As a non statistician with a scientific background i have to build a model with binary outcome (survival or not).

The covariates(a mix of continuous and discrete variables) are collected each year on a given population.

For some reasons we cannot collect the data each year for each person.
For example the data may be available for the following person/year

-----Year
-------------2006---- 2007---- 2008---- 2009---- 2010
Person
1 ----------Yes----- Yes----- Yes----- No -----No
2 ----------No----- No----- Yes----- Yes -----Yes
3 ----------Yes----- Yes----- No----- No -----Yes
4 ----------Yes----- No----- Yes----- Yes -----Yes
5 ----------Yes----- Yes----- Yes----- Yes -----Yes


I already performed a logistic regression without considering correlation between the data.

At the time being I've read a few articles dealing with correlation between data and I think that I have to incorporate them in my model since the measure on the same person are correlated(repeated measure).

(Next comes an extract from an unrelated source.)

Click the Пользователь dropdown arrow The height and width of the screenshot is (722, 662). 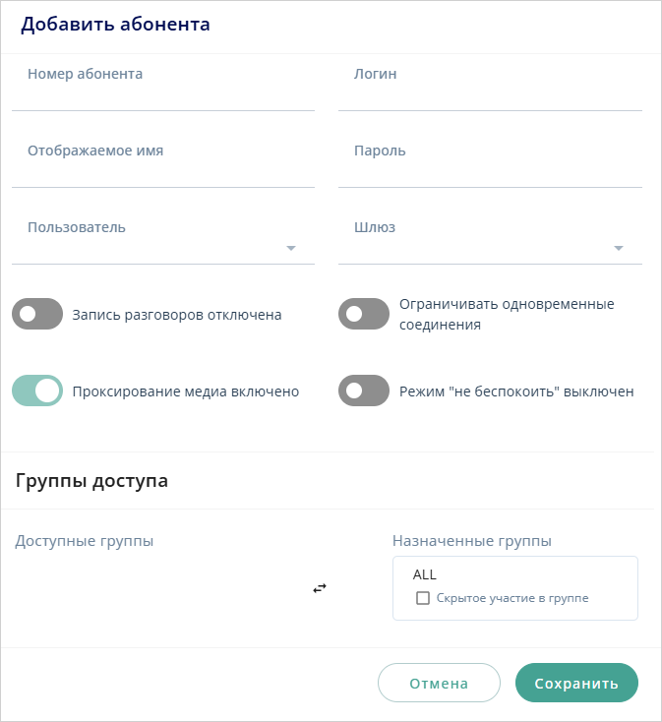tap(291, 248)
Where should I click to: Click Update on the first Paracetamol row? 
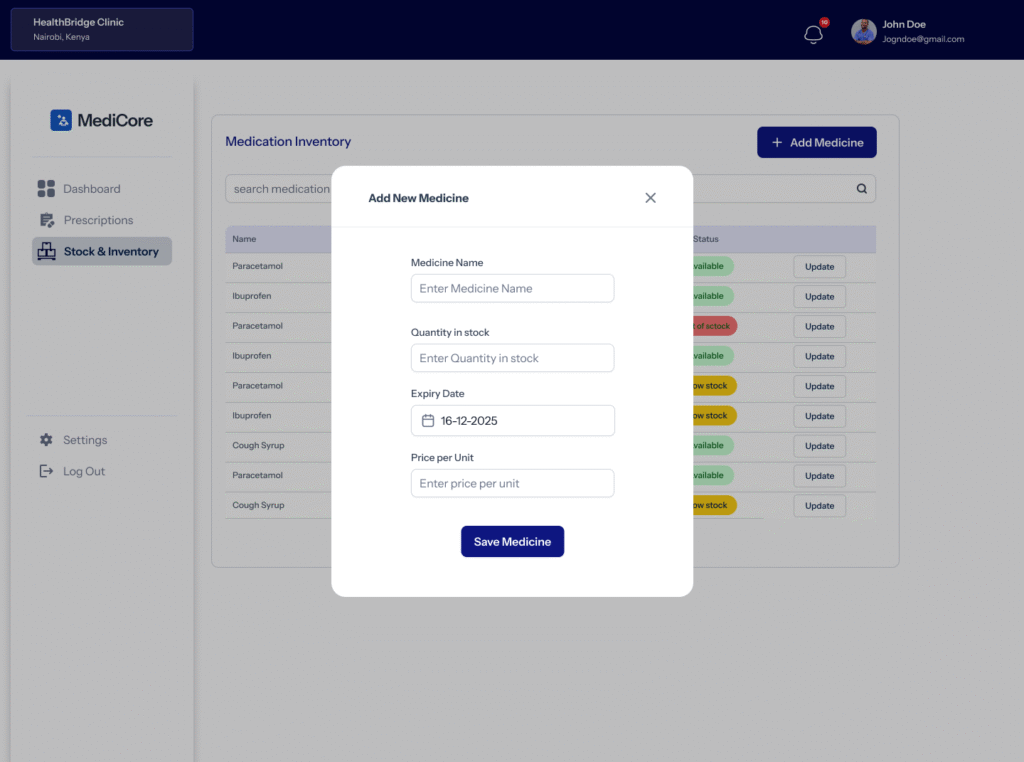click(x=819, y=267)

My questions are the following :
----------------------------------------------
+ Which class of model should I use ? I think i should use the Generalized Estimating Equations since I'm interested in the survival probability as a function of the covariates.
+ If there are several methods that could work do you have reference to a text describing them ?

+ Which function should I use in R to obtain the regression coefficients ? I have seen that a few packages that deal with correlated data (geepack, MCMglmm, lme4, glmmAK, ...)
+ Where can I find documents that explain the R-function and the models behind them ?


Your answer and comments would be of great use. Thank you.